= Directorate General of Antiquities =

The Directorate General of Antiquities (DGA; المديرية العامة للآثار) is a Lebanese government directorate, technical unit of the Ministry of Culture and is responsible for the protection, promotion and excavation activities in all sites of national heritage in Lebanon. Sarkis Khoury is the Director General with other staff including Joumana Nakhle and Laure Salloum.

==Organization==
The Directorate General is split into several different direct directorates including:
- Directorate of Archaeological Monuments and Built Heritage is responsible for surveys of sites, landmarks, monuments and buildings of archaeological, scientific, geometrical or artistic value, either above or below ground, standing, vanished, scattered or in territorial waters. The directorate is also responsible for listings in the general antiquities inventory, recognized or categorized cultural property lists. It is responsible for proposing draft laws and regulations to protect cultural property along with its appropriation and appropriation of adjacent property guarding and maintaining it.

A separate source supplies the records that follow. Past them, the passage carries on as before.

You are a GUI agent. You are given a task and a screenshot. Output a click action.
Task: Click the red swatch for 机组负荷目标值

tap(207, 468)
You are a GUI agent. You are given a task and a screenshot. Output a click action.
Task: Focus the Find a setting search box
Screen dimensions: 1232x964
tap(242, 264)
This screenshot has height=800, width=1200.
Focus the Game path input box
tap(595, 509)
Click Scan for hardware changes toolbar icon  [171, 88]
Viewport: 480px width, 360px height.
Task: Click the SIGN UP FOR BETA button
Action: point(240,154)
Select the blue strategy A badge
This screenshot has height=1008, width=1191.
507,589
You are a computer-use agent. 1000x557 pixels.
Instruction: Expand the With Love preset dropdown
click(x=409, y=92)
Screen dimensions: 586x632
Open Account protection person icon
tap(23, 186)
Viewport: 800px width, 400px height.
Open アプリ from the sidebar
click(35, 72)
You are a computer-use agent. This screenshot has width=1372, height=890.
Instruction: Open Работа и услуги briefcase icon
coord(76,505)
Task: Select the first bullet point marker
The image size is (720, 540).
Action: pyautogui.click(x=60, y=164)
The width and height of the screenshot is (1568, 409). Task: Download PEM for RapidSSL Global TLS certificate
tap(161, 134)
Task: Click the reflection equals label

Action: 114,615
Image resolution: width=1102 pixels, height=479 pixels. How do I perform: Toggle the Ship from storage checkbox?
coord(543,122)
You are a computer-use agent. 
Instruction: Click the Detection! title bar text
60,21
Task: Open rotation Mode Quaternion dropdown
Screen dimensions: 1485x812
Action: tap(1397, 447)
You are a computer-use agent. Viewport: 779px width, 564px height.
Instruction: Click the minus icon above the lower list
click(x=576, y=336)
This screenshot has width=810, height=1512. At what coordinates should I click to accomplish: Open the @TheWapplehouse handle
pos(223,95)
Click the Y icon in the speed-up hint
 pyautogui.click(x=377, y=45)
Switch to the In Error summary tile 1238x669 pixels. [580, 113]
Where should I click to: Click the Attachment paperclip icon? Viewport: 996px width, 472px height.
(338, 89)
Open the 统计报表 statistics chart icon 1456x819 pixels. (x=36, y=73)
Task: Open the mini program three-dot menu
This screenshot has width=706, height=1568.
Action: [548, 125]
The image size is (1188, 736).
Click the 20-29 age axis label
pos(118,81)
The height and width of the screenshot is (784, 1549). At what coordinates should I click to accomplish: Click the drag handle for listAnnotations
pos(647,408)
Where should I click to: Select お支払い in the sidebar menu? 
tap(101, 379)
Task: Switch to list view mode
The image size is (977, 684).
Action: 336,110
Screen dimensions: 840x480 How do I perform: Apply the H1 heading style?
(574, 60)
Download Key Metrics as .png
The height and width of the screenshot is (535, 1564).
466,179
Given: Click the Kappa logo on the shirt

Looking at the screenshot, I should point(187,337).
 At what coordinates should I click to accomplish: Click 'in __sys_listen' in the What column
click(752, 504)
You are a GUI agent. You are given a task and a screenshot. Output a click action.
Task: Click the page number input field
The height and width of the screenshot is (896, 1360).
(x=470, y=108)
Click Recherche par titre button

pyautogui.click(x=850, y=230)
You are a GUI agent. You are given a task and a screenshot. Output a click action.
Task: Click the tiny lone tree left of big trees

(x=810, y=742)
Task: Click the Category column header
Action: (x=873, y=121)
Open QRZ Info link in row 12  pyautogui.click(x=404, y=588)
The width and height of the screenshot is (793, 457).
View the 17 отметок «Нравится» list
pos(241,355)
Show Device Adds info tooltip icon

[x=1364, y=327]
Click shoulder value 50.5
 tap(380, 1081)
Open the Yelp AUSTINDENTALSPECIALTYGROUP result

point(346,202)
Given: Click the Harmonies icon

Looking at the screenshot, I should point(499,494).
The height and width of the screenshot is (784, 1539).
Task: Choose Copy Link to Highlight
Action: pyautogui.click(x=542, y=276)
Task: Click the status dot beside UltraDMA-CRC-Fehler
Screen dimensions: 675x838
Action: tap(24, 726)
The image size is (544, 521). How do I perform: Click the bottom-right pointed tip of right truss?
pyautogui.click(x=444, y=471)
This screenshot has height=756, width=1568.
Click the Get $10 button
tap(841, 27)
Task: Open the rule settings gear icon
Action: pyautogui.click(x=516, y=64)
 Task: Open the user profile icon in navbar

The directorate is involved in publicising and documenting Archaeological properties for further study and making provisions to welcome visitors. It is also responsible for detecting violations of archaeological sites, traditional and historical monuments as well as ordering prosecutions where necessary. They participate in the planning of studies and projects with public and private institutions, universities, scientific institutes and individuals worldwide in contributing to the preservation of heritage and assist in these tasks.
- Directorate of Archaeological Excavations is responsible for searching for archaeological sites and artefacts, excavating, organizing and referencing them. They authorize and monitor requests by local and foreign parties to undertake such operations and are concerned with managing, guarding and preserving sites as well as ensuring research and studies are published appropriately. This directorate also oversees the preservation of archaeological structures and remains during the execution of major construction projects, agricultural works, quarries, public facilities and infrastructure, taking appropriate administrative and legal measures to undertake and control excavation where archaeological remains are uncovered.
- Directorate of Movable Archaeological Property handles the tasks of documenting and inventorying movable objects and antiques found or made within Lebanese territory and territorial waters whether above or below ground, in Directorate controlled repositories, public or private institutions or individuals such as amateurs and antiques traders. It is also responsible for listing moveable property in the general antiquities inventory, recognized or categorized cultural property lists. It is responsible for proposing draft laws and regulations to protect cultural property along with its appropriation and appropriation of adjacent property guarding and maintaining it. The directorate is involved in publicising and documenting movable antiques and objects similar to antiques as well as proposing their categorization, purchase and possession. It is responsible for storing, maintaining properties as well as proposing methods to use, lend and display them and monitoring their trade and transport. It is involved in requests to build new museums for antiques and heritage and coordinate cooperation and exchange between institutions and scientific organizations worldwide in order to provide the fullest benefits from the Directorate's collection in accredited archaeological displays and museums.